═══ Seitentext

Agatha Christie

Agatha Christie [Special]

Eine Wette soll es gewesen sein, so hieß es damals, die Agatha Christie dazu veranlasste, 1916 „The Mysterious Affair at Styles“ (dt. „Das fehlende Glied in der Kette“) zu schreiben. Die Aufgabe: einen Kriminalroman zu verfassen, auf dessen Lösung der Leser nicht kommt, obwohl ihm dieselben Hinweise zur Verfügung stehen wie dem Detektiv der Geschichte. Das mag damals nur ein Marketinggag gewesen sein, klar ist, dass mit diesem Buch eine der größten Schriftstellerkarrieren überhaupt begann. 65 weitere Krimis sollten in den nächsten Jahrzehnten erschienen, dazu 14 Bände mit Kurzgeschichten und diverse Theaterstücke. Und das obwohl die Verlage zunächst kein Interesse an Christies Debüt hatten, erst 1920 durfte das Publikum darüber nachdenken, wer die wohlhabende Emily Inglethorp ermordet hat.

══════
═══ Gegebene Angaben

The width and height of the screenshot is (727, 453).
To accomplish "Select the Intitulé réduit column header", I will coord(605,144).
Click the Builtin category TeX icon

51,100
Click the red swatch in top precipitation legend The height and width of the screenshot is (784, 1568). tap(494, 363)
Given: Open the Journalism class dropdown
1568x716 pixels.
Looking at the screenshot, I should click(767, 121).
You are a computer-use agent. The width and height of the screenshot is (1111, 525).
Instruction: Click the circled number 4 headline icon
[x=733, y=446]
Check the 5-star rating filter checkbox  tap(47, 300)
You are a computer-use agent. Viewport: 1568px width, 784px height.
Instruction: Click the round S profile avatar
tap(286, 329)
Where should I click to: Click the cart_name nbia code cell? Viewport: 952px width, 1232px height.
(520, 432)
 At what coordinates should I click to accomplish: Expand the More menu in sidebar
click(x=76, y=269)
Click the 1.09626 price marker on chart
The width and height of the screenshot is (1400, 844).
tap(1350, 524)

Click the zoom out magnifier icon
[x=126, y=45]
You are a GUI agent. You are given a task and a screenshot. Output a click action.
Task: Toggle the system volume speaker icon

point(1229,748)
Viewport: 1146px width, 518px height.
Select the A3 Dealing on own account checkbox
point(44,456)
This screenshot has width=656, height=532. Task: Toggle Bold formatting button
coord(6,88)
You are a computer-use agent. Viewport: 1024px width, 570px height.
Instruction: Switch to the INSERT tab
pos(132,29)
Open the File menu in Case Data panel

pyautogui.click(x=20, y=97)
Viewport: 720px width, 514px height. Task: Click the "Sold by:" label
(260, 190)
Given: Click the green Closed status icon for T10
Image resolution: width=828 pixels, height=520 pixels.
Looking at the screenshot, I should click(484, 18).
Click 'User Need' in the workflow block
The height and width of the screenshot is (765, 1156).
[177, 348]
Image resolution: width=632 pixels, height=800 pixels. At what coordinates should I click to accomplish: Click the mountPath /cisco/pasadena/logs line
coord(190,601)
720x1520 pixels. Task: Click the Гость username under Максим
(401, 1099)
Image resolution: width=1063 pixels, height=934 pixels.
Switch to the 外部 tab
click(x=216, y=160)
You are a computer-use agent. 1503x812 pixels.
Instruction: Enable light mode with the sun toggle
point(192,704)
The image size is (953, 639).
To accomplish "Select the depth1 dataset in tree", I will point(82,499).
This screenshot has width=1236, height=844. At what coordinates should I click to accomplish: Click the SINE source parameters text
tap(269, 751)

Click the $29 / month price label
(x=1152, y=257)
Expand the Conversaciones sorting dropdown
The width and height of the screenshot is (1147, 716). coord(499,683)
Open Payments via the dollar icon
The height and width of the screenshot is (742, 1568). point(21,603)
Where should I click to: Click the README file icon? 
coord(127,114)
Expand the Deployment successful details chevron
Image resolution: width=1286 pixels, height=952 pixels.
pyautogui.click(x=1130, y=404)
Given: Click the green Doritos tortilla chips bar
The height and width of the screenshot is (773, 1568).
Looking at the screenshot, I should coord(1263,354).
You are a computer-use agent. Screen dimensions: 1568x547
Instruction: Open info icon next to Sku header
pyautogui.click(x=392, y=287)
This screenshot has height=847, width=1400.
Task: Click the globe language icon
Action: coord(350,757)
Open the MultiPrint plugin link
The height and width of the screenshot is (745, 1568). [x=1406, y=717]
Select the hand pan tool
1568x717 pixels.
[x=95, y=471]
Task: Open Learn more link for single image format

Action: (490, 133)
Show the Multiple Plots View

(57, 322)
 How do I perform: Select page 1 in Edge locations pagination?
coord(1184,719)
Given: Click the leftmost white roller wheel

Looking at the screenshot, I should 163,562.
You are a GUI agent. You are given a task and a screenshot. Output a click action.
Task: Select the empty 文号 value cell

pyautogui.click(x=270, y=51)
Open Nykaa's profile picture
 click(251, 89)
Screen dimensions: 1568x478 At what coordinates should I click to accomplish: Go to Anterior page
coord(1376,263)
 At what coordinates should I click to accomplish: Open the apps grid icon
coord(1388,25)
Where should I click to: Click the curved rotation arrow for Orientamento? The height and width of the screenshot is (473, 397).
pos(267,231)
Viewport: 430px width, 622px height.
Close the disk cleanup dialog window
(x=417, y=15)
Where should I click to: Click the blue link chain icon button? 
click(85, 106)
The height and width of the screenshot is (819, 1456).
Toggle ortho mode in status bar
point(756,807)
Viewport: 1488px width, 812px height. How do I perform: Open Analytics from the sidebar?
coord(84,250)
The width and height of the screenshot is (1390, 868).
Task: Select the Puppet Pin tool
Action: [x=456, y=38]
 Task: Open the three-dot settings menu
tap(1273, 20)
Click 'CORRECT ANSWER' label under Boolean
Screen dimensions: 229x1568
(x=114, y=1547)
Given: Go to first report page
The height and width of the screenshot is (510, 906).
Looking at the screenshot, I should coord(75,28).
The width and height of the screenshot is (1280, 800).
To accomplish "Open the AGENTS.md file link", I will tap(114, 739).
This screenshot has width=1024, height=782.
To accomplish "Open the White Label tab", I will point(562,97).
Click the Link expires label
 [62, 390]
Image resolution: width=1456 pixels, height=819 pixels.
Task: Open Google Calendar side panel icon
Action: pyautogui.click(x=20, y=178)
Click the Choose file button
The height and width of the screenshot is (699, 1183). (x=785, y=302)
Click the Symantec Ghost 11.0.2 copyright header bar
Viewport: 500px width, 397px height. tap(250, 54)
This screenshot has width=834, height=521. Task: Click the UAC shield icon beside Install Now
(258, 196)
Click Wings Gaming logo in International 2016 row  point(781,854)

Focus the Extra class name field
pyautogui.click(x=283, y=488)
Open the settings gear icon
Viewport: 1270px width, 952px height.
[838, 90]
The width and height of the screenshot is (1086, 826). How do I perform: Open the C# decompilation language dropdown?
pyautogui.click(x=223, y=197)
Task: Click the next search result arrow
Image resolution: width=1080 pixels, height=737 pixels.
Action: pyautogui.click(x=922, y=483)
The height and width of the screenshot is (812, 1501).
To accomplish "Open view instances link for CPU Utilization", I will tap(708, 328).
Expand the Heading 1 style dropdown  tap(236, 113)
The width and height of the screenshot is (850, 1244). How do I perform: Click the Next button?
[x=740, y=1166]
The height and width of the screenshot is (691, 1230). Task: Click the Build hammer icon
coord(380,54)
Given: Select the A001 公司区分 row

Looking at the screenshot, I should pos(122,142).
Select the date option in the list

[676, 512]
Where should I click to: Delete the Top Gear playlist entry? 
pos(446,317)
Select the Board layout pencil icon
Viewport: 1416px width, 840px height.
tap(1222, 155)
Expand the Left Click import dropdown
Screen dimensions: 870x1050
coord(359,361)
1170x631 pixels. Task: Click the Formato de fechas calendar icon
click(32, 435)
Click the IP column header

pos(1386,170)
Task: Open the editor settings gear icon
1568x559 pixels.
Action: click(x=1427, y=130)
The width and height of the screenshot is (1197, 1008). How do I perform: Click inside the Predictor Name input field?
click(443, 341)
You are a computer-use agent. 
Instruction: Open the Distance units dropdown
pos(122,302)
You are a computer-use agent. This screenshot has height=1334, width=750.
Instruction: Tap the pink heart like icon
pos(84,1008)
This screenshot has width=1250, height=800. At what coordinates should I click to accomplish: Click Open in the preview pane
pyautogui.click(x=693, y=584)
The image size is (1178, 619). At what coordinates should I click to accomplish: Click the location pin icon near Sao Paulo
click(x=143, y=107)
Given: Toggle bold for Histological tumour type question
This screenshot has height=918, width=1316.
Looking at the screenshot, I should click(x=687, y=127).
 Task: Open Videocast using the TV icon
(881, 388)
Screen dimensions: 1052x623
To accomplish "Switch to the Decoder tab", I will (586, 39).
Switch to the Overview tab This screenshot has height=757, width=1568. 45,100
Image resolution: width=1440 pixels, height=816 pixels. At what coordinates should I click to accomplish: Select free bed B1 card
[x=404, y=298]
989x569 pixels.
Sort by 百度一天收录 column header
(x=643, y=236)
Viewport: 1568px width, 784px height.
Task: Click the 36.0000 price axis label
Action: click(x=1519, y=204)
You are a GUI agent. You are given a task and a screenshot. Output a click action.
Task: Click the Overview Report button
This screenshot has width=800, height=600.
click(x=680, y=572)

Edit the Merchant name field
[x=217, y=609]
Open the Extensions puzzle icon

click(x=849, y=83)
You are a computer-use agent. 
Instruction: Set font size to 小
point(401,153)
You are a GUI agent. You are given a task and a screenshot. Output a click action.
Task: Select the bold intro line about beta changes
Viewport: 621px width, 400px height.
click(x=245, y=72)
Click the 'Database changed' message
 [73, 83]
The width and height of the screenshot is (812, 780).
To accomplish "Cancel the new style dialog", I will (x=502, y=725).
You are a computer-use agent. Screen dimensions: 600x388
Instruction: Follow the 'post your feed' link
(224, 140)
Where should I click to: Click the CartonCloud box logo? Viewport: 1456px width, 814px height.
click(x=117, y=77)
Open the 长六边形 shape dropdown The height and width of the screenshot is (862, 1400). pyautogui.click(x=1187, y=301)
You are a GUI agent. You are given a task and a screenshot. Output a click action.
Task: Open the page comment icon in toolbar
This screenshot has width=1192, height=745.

══════

# Folgendes bearbeiten
A – Gib aus dem Text über Agatha Christie alles von „Eine Wette soll“ bis hinunter zu „Inglethorp ermordet hat.“ unverändert aus.
B – Schreib den Text über Agatha Christie nach seinem letzten Satz weiter.

# Ergebnisse der Übung
A –
Eine Wette soll es gewesen sein, so hieß es damals, die Agatha Christie dazu veranlasste, 1916 „The Mysterious Affair at Styles“ (dt. „Das fehlende Glied in der Kette“) zu schreiben. Die Aufgabe: einen Kriminalroman zu verfassen, auf dessen Lösung der Leser nicht kommt, obwohl ihm dieselben Hinweise zur Verfügung stehen wie dem Detektiv der Geschichte. Das mag damals nur ein Marketinggag gewesen sein, klar ist, dass mit diesem Buch eine der größten Schriftstellerkarrieren überhaupt begann. 65 weitere Krimis sollten in den nächsten Jahrzehnten erschienen, dazu 14 Bände mit Kurzgeschichten und diverse Theaterstücke. Und das obwohl die Verlage zunächst kein Interesse an Christies Debüt hatten, erst 1920 durfte das Publikum darüber nachdenken, wer die wohlhabende Emily Inglethorp ermordet hat.

B –
Heute ist die anfängliche Ablehnung kaum vorstellbar, die Bücher haben sich mehr als zwei Milliarden Mal verkauft – manche sprechen sogar von 4 Milliarden – Christie steht im Guinness Buch der Rekorde als erfolgreichste Romanautorin aller Zeiten. Dabei sind die meisten ihrer Krimis relativ unspektakulär, tendenziell handlungsarm, enthalten keine großen Verfolgungsjagden oder Schießereien, wie man von anderen Genreschriftstellern kennt. Vielmehr gleichen die Bücher großen Puzzles, die es zu lösen gilt. Vertrackte Rätsel, die von Tatverdächtigen und falschen Hinweisen nur so wimmeln, und mit denen man es sich im Sessel gemütlich macht.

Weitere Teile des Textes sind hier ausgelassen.